Additional research was done with 15,200 heavy breeders, which compared results from the inclusion of trace minerals as either MMHAC or a sulfate/oxide combination. For birds fed MMHAC, the percentage of embryos alive at 18 days was improved and hatching rate increased by 2 percent at 36 weeks of age (Figure 3).
It’s important to realize that embryos develop outside the hen’s body. Therefore, mineral content in the egg yolk is crucial for optimum embryo development and progeny growth. In one research trial, the inorganic source of zinc, copper and manganese was replaced with the corresponding MMHAC at a reduced level, and the mineral content of the egg yolks was measured (Figure 4).
This trial demonstrates commercial producers can improve embryo development by improving the trace mineral supply to the embryo, while reducing the diet’s overall mineral content. Given the physiological impact of trace minerals, this can favor the resulting chick’s immunity development and livability. This relationship can be further assessed by measuring the extent of bone mineralization in the day-old chick.

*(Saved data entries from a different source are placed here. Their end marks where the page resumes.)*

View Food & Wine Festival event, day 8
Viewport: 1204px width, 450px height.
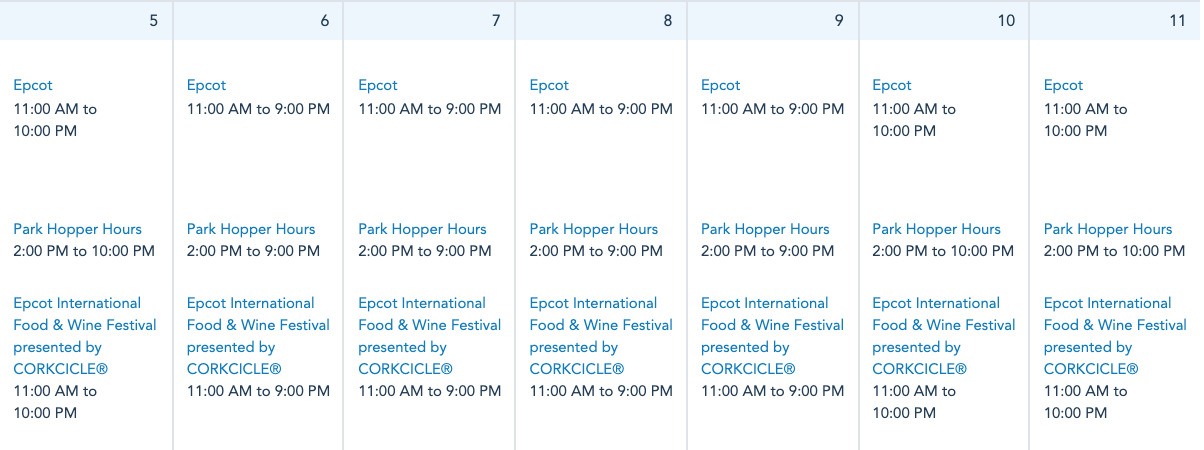coord(601,325)
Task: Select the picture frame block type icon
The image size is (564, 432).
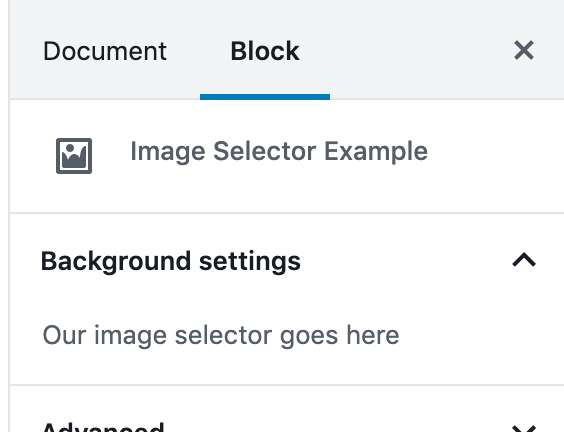Action: coord(74,156)
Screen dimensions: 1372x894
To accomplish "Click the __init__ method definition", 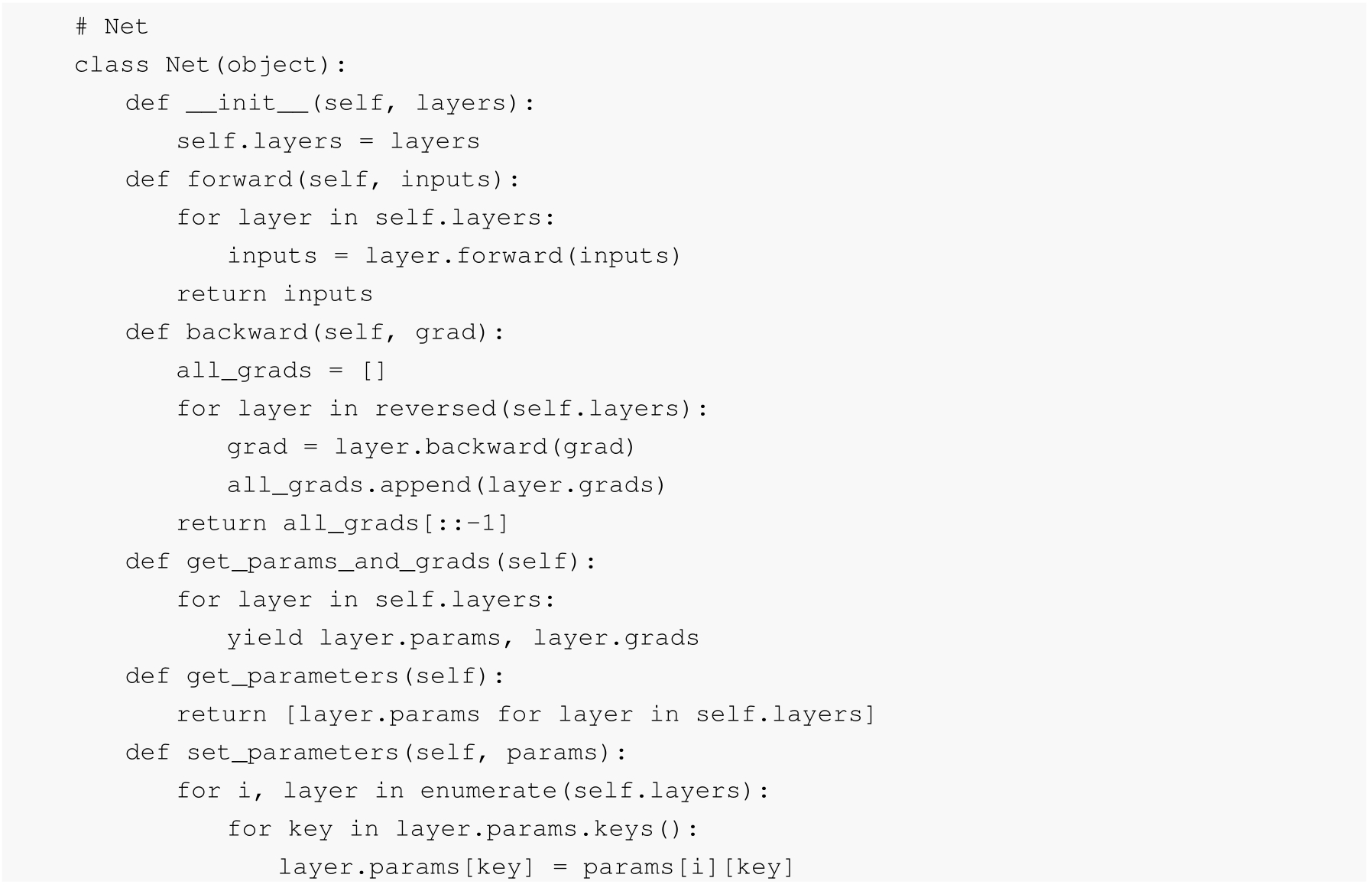I will pos(330,103).
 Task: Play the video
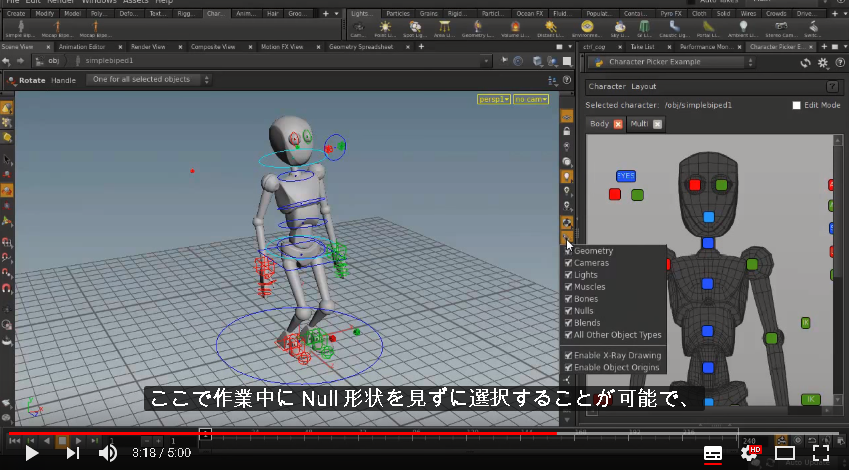coord(31,453)
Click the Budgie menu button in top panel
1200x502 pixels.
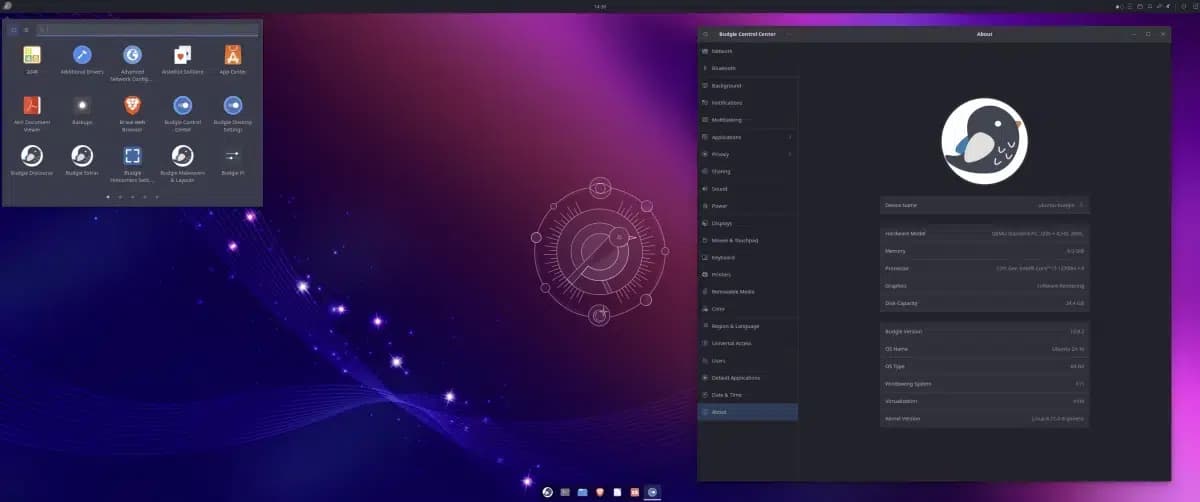pyautogui.click(x=7, y=6)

In a trial conducted with broiler breeders, the birds received four different mineral treatments. Tibia and femur bone thickness were then measured of day-old chicks hatched from 33-week-old hens after 11 weeks on the diets (Figure 5).
While increasing the supply of inorganic sources of trace minerals had no effect on bone development, adding a low concentration of MMHAC to the control ITM resulted in a numerical increase in femur thickness. Conversely, when only a lower concentration of MMHAC was included in the diet, there was a significant (P < 0.05) increase in both tibia and femur thickness, which may result in improved chick viability.
To further support improved progeny growth performance by including MMHAC in the diet, a separate trial was conducted to analyze the growth performance of 42-day-old chicks from hens fed different sources of trace minerals. Hatched healthy male chicks were randomly selected and fed a common commercial ration with inorganic mineral sources. Upon analysis, feeding MMHAC to broiler breeders increased the body weight, feed intake and feed conversion of progeny at 42 days of age (Figure 6).
Trace minerals such as zinc, copper and manganese play an essential role in the maintenance of the health and productivity of the breeder bird. Supplementing breeder diets with MINTREX® chelated trace minerals (MMHAC) maximizes egg production and hatchability up to 80 weeks of age when compared to other organic and inorganic mineral sources. Additionally, the inclusion of MINTREX in breeder diets supports increased mineral levels in the egg yolk, which then become available to the developing chick. As a result, the formation of key structural components, such as collagen and bone, is enhanced, as is the viability of the day-old chick. This additional nutritional support helps the chick to fully reach its genetic performance potential. The highly bioavailable forms of MINTREX achieve these effects at lower dietary concentrations than inorganic sources, thus reducing environmental impact and increasing profitability of breeder operations.